Infine, è impossibile non cogliere un nesso tra la mossa di Draghi e la recente decisione della Federal Reserve di portare a termine il suo programma di quantitative easing. Come ha dichiarato il presidente della Bce in conferenza stampa: “Il nostro bilancio si allargherà mentre quelli degli altri tenderanno a contrarsi, perché ci troviamo in fasi differenti del ciclo economico”. Fin qui siamo d’accordo. Ma l’impressione – e speriamo che Draghi ci smentisca – è che le dinamiche in gioco siano più complesse, e che ci si trovi in presenza di una situazione in cui le politiche monetarie sono sempre più rivolte ai mercati finanziari che all’economia reale. Come fa notare l’economista Christian Marazzi, tutti si aspettavano un aumento dei rendimenti sui Treasury bonds come conseguenza della fine della fine della politica di creazione di liquidità da parte della Federal Reserve.
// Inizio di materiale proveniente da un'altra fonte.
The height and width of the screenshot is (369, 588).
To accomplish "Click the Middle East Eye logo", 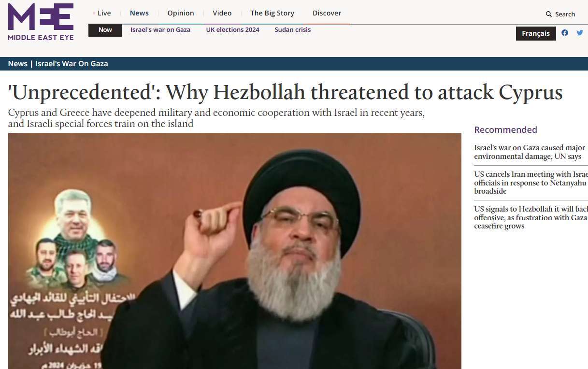I will pos(41,22).
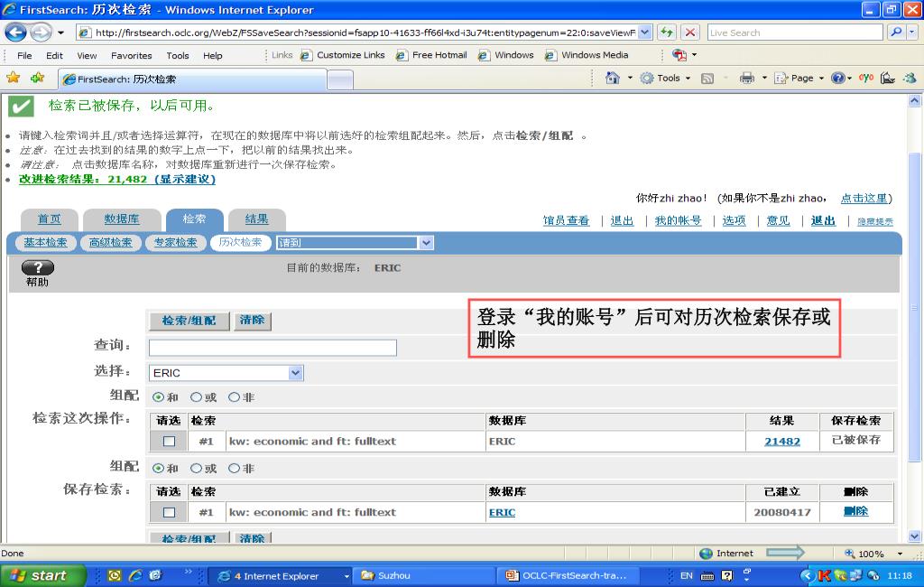Click the 检索/组配 button above query field
The height and width of the screenshot is (587, 924).
click(189, 321)
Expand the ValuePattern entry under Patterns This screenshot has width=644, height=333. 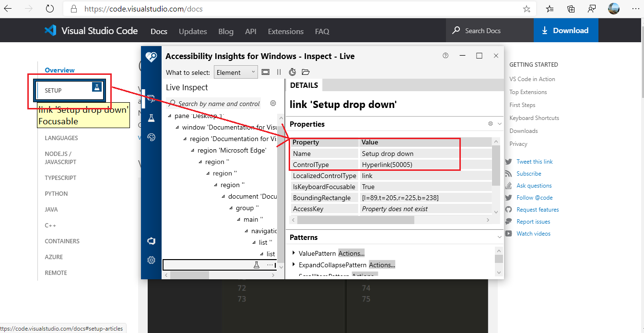coord(294,253)
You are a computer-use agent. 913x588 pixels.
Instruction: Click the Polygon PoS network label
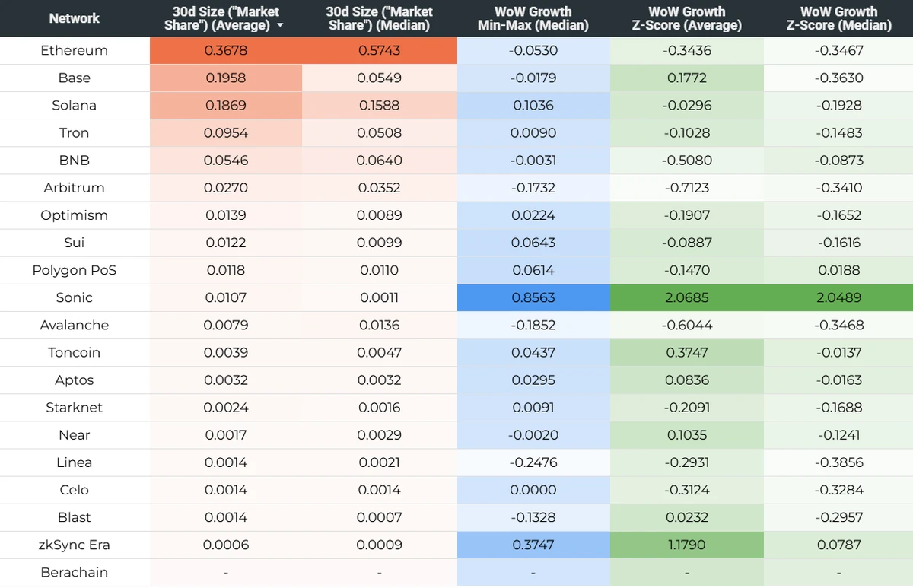tap(75, 270)
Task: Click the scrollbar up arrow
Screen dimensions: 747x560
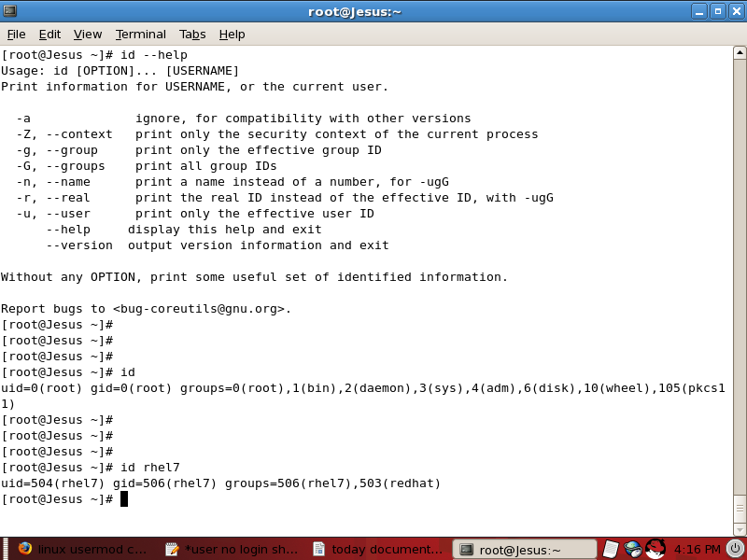Action: click(x=739, y=53)
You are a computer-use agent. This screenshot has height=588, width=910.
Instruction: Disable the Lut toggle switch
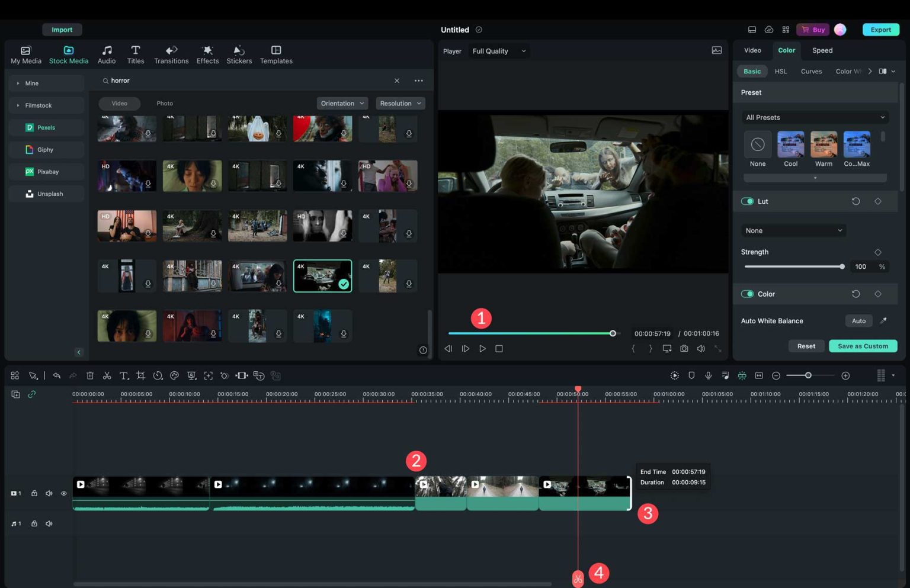coord(747,201)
Invece, grazie agli smottamenti borsistici, i rendimenti sui buoni del Tesoro statunitense sono diminuiti, benché per poche ore. Scrive Marazzi:
“Questo dimostra che i mercati finanziari vogliono che le banche centrali, a partire da quella americana, continuino a mantenere bassi i tassi d’interesse. Tant’è vero che ora ci si attende un aumento dei tassi non prima del marzo 2016, una previsione supportata da due esponenti autorevoli della Fed e della Banca d’Inghilterra che si sono precipitati a dichiarare che in un contesto di crescita debole, di riduzione della produzione industriale (in Germania, ma anche nei paesi emergenti) e del volume del commercio mondiale, dei prezzi delle materie prime, della situazione occupazionale (anche negli Usa, dove la creazione di nuovi posti di lavoro è più che compensata dal numero di disoccupati scoraggiati), sarebbe auspicabile che la Fed continuasse con il suo programma di quantitative easing. Questo dimostra che i mercati finanziari possono continuare a funzionare a una sola condizione, e cioè che lo stato intervenga, e continui a intervenire attivamente in loro sostegno con misure di politica monetaria non convenzionale, benché l’efficacia della creazione e iniezione di liquidità per uscire dalla “stagnazione secolare” sia lungi dall’essere dimostrata. La liquidità creata dalle banche centrali, di fatto, non “sgocciola” nell’economia reale, restando all’interno dei circuiti finanziari e alimentando una spirale autoreferenziale sul valore degli attivi finanziari”.